◆ **EXERCISE REQUIREMENTS**
Keeping pictures out of the copy, restate each record word for word.

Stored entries

---

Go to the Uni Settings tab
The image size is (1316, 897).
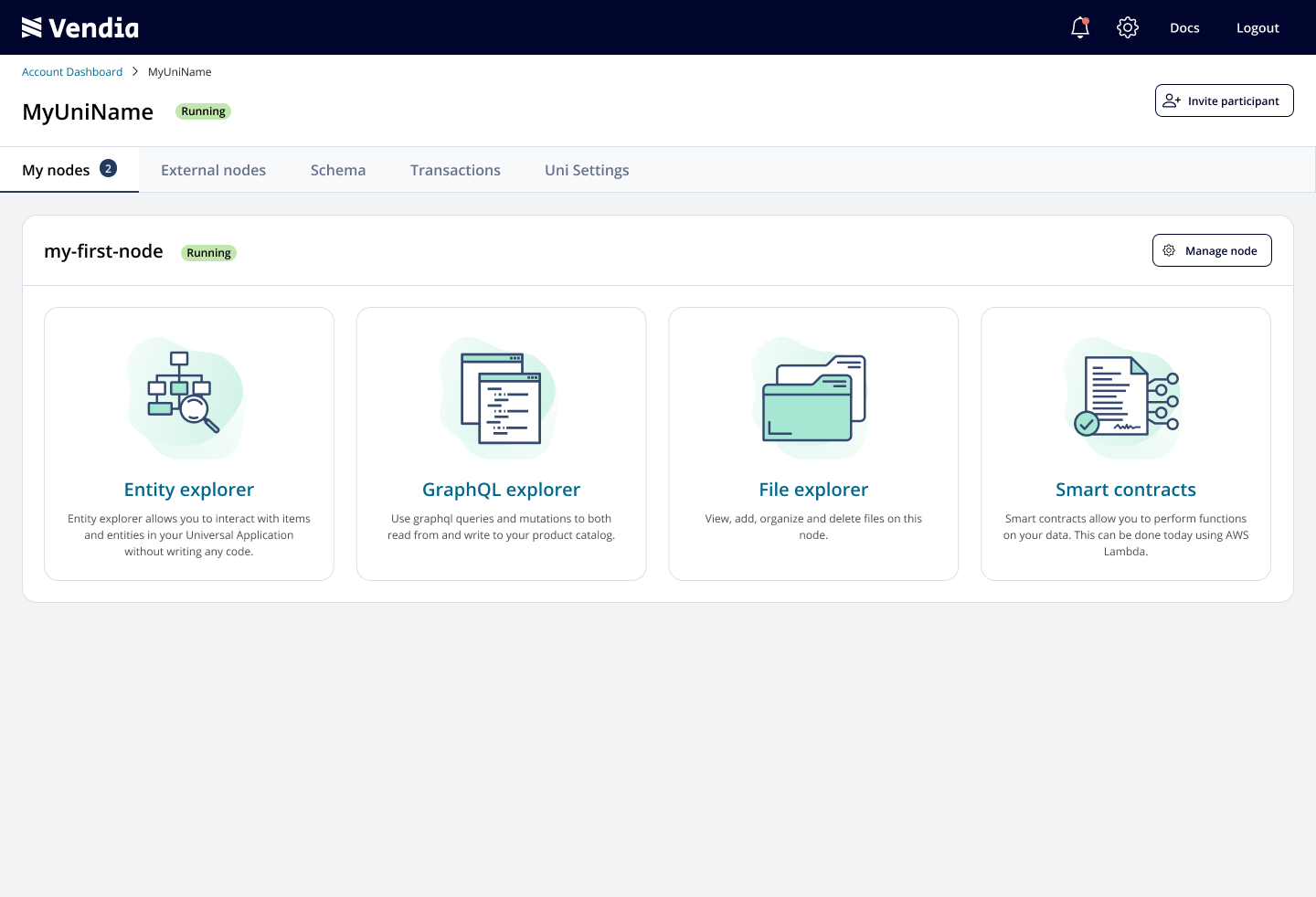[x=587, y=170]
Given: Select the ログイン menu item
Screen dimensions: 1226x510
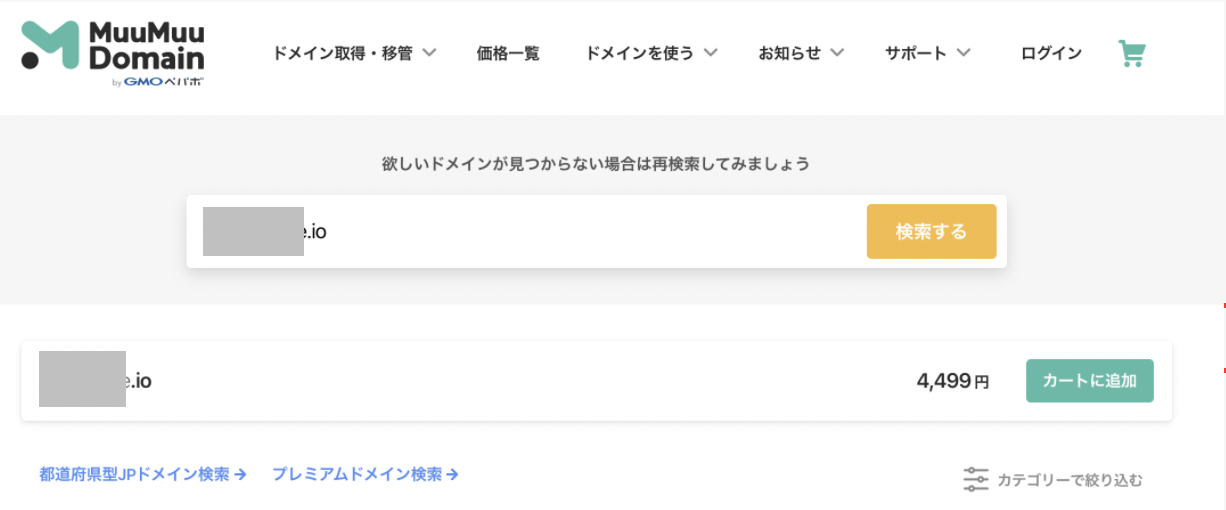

---

◆ **TASK SOLUTION**
Go to the Uni Settings tab
The image size is (1316, 897).
[x=587, y=170]
Given: Select the ログイン menu item
Screen dimensions: 1226x510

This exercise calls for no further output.